*** Opening DATA ***

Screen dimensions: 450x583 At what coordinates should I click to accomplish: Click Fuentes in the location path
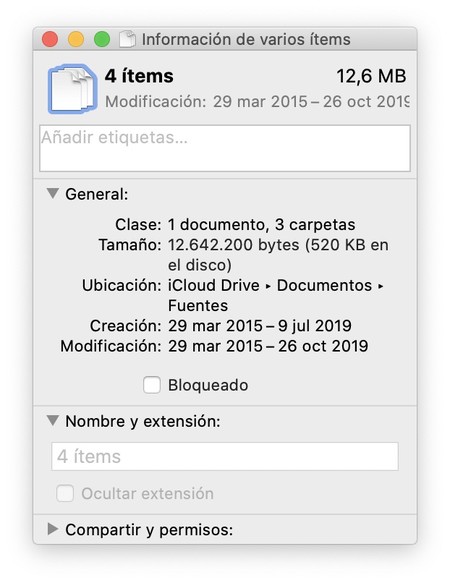coord(198,306)
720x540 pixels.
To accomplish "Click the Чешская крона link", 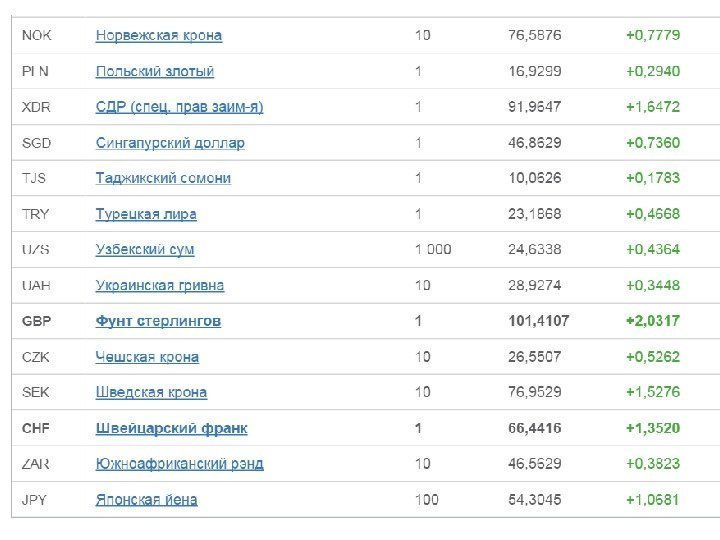I will 147,357.
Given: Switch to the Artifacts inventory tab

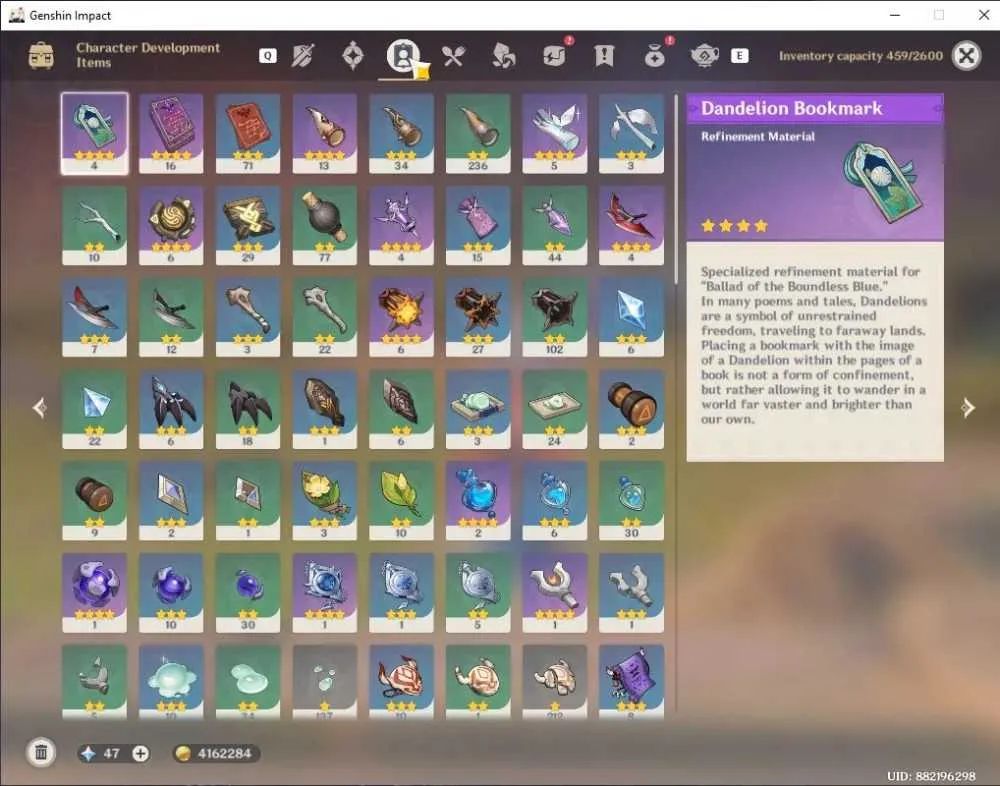Looking at the screenshot, I should (x=353, y=56).
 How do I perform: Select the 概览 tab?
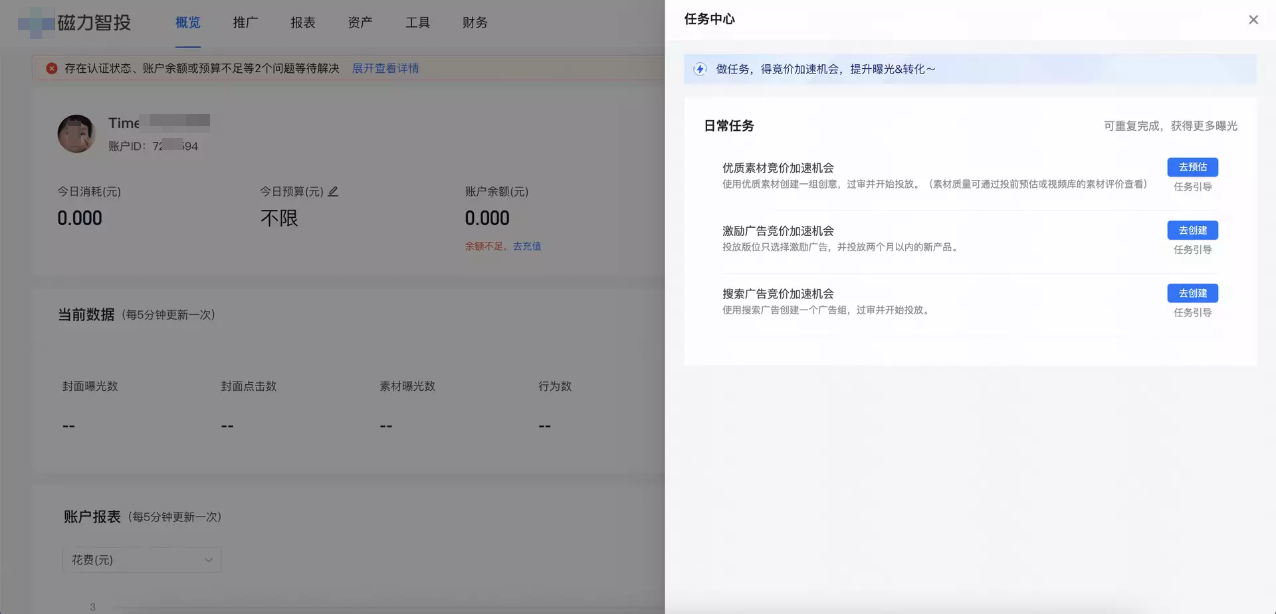189,23
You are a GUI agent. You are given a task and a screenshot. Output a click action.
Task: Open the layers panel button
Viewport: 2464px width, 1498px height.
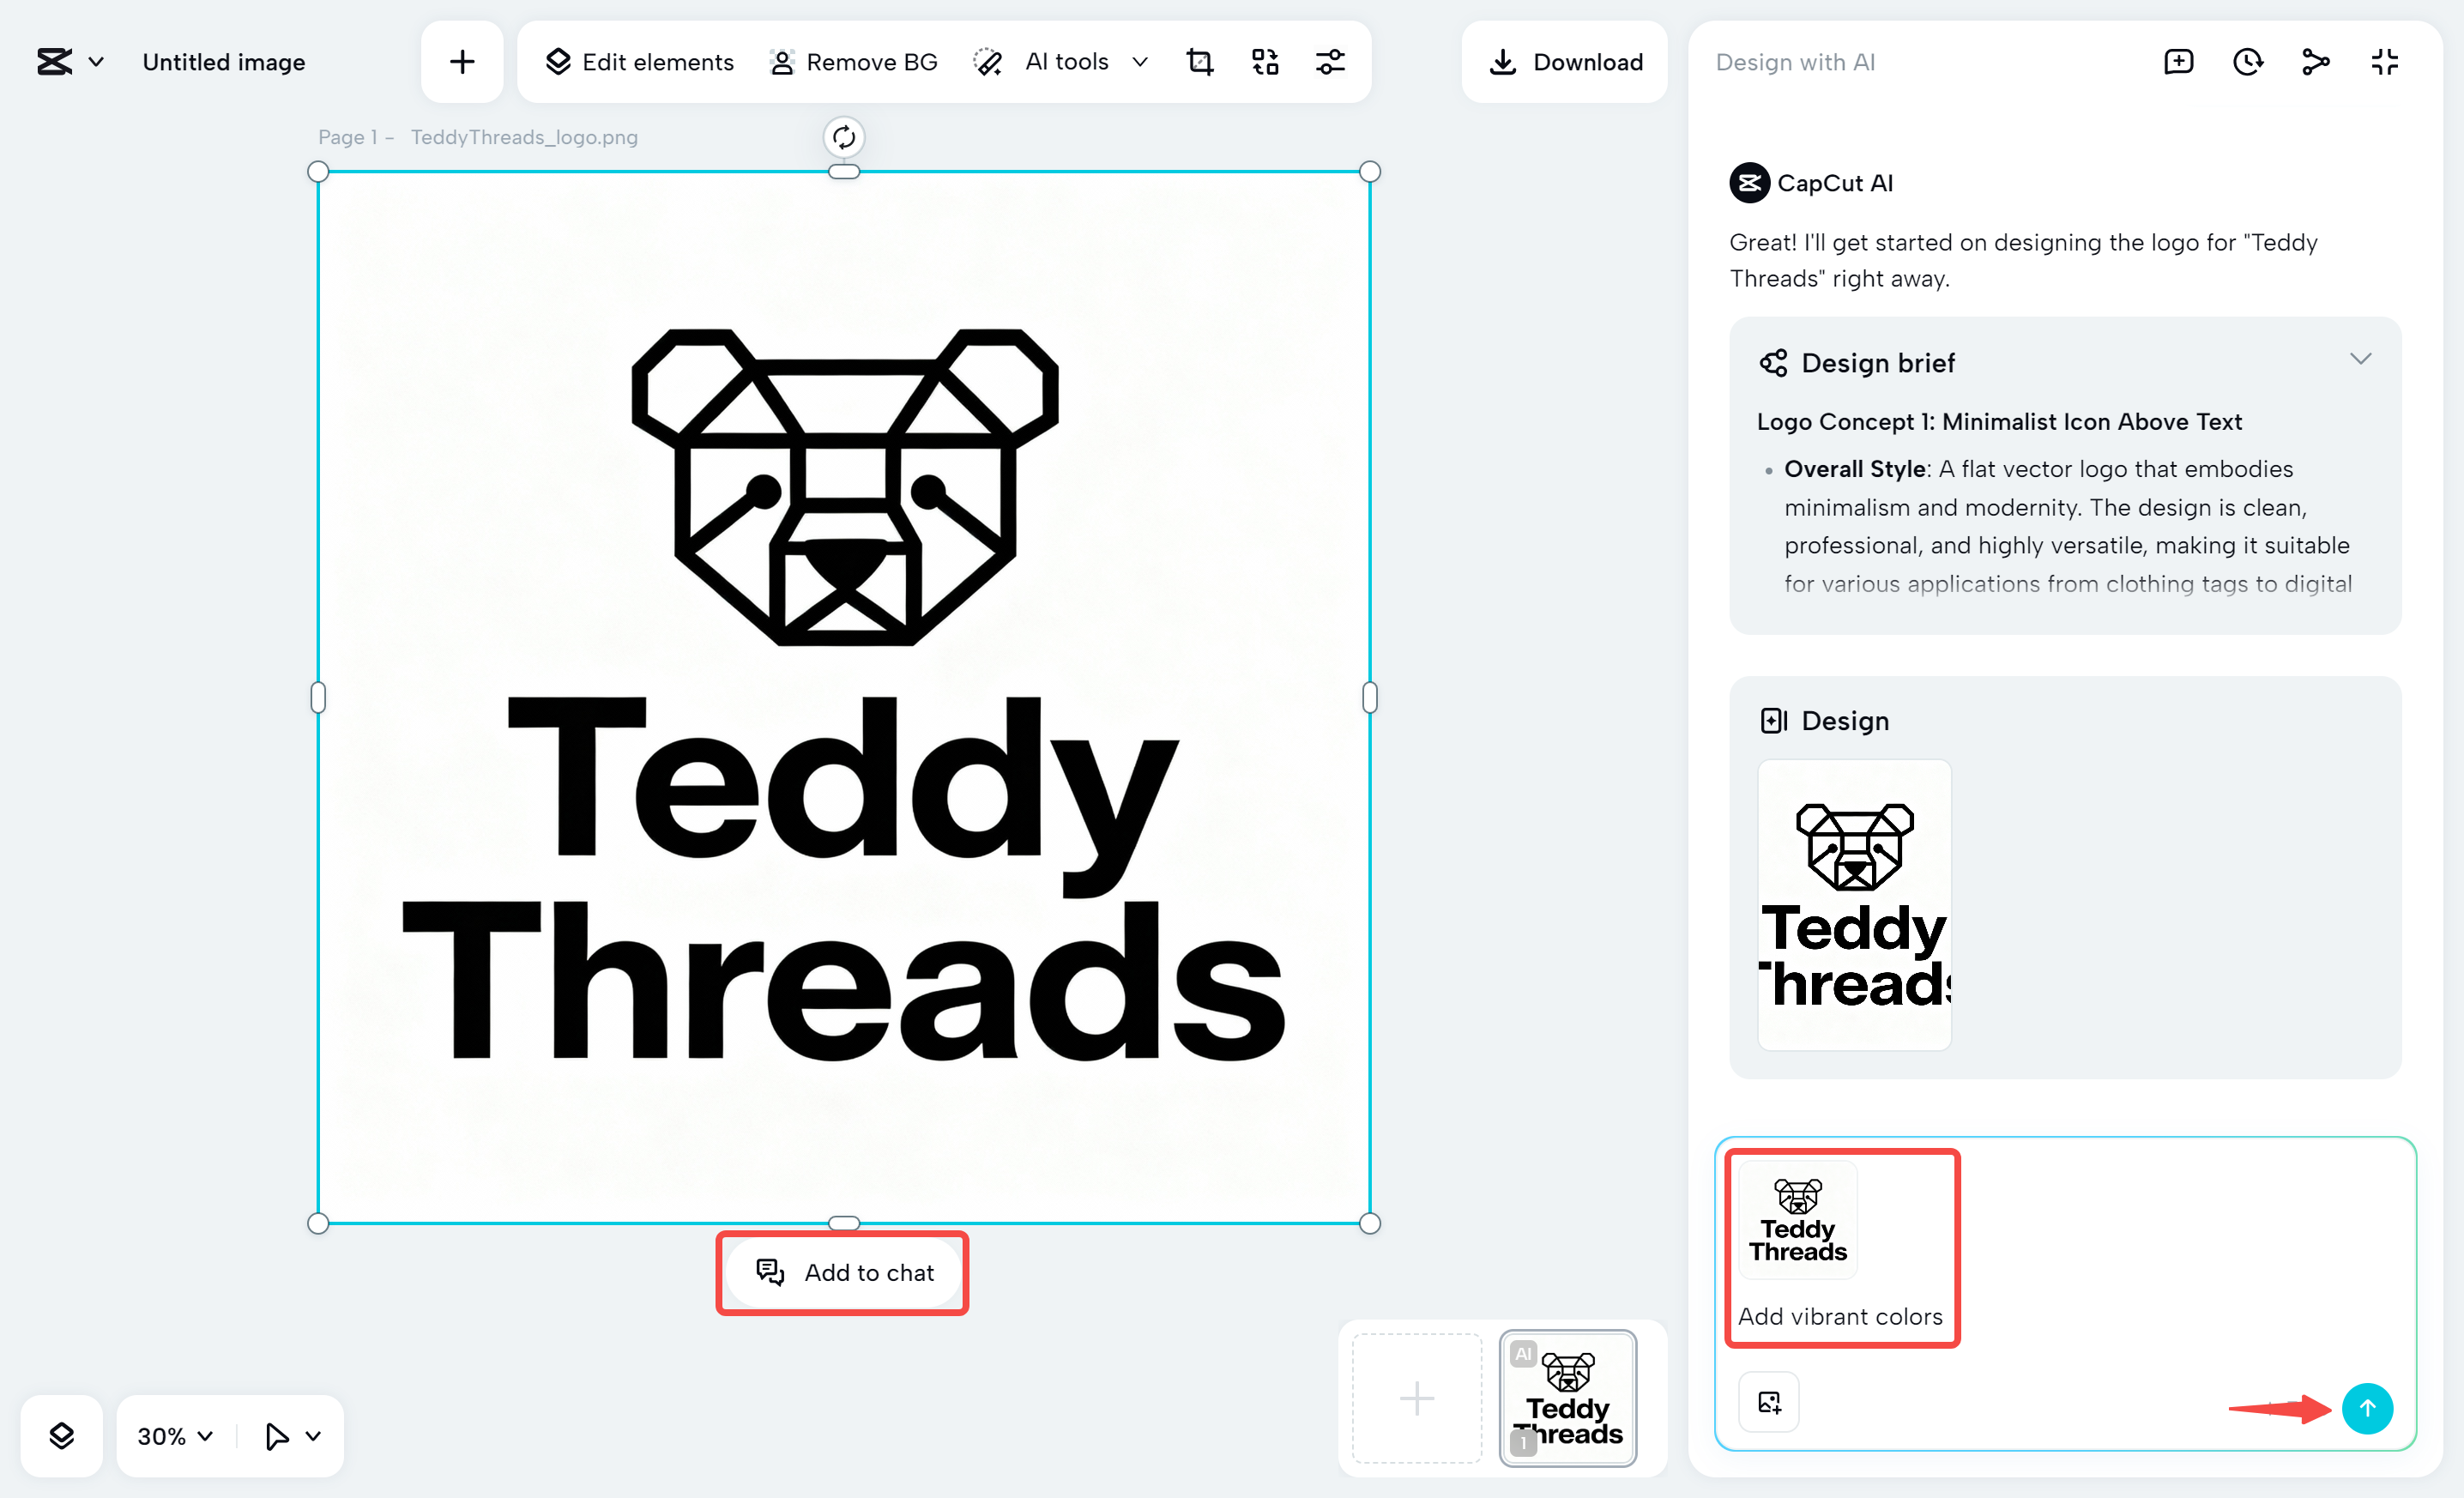pyautogui.click(x=61, y=1436)
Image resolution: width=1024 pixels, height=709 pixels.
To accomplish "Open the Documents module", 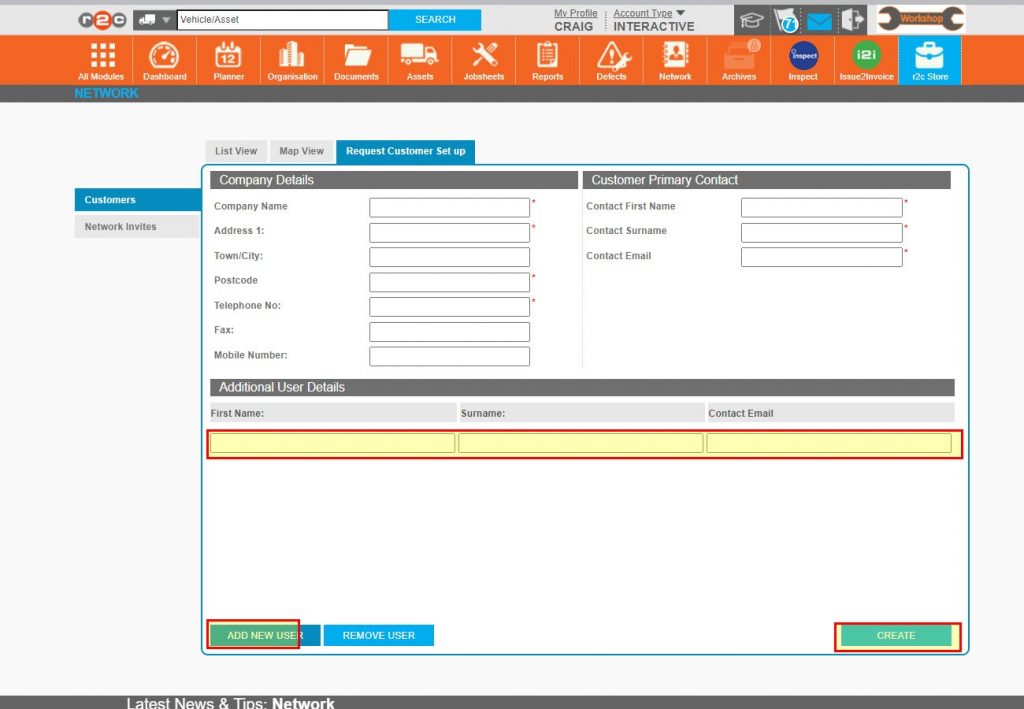I will tap(356, 59).

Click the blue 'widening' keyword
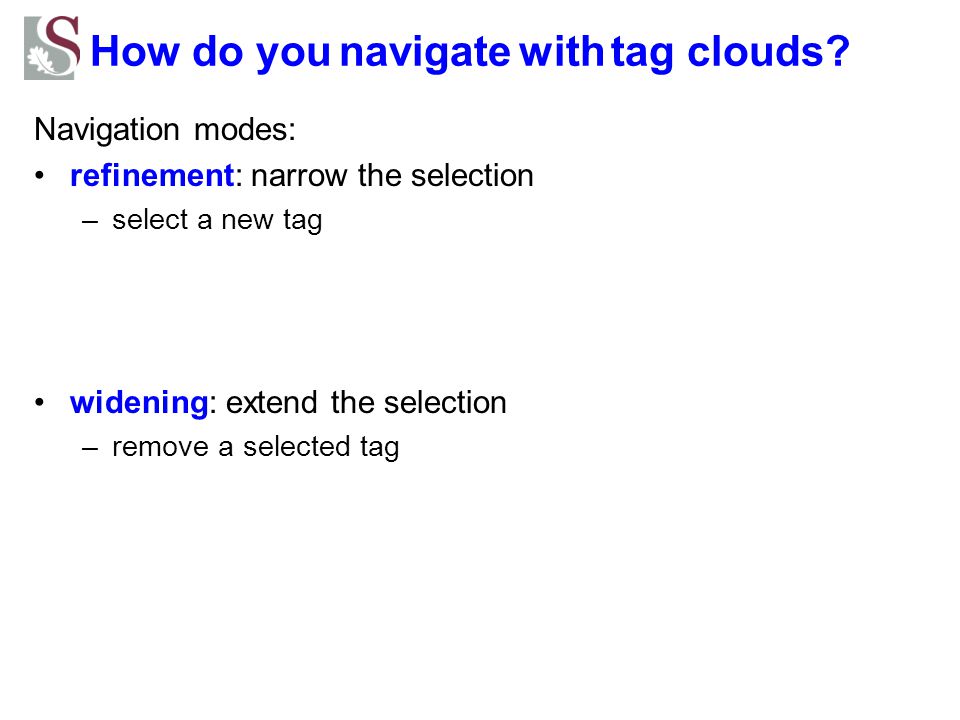click(x=140, y=404)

*** Closing DATA ***

**YOUR GOAL**
Word for word, write out the lines above running from the one with "Given: Switch to the Artifacts inventory tab" up to and including the one with "You are a GUI". Drop any picture.

**OUTPUT FOR THIS EXERCISE**
Given: Switch to the Artifacts inventory tab

Looking at the screenshot, I should (x=353, y=56).
 How do I perform: Select the 概览 tab?
189,23
You are a GUI agent. You are given a task and a screenshot. Output a click action.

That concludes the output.